### Work task
Return all the data, word for word.
BEGIN Given data
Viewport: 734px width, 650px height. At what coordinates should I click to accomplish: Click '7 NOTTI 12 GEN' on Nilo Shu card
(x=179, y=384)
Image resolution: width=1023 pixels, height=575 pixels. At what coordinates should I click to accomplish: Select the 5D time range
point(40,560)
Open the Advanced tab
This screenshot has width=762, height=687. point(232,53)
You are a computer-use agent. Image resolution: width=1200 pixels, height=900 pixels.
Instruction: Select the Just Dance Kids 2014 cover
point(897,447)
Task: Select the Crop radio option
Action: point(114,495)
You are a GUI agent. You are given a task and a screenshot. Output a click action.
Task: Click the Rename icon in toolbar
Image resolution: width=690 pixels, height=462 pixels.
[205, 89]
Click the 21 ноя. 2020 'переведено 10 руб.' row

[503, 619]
END Given data
### Exercise result
Viewport: 734px width, 650px height. At what coordinates should I click to accomplish: Click '7 NOTTI 12 GEN' on Nilo Shu card
(x=179, y=384)
Image resolution: width=1023 pixels, height=575 pixels. At what coordinates should I click to accomplish: Select the 5D time range
point(40,560)
Open the Advanced tab
This screenshot has width=762, height=687. point(232,53)
You are a computer-use agent. Image resolution: width=1200 pixels, height=900 pixels.
Instruction: Select the Just Dance Kids 2014 cover
point(897,447)
Task: Select the Crop radio option
Action: point(114,495)
You are a GUI agent. You are given a task and a screenshot. Output a click action.
Task: Click the Rename icon in toolbar
Image resolution: width=690 pixels, height=462 pixels.
[205, 89]
Click the 21 ноя. 2020 'переведено 10 руб.' row

[503, 619]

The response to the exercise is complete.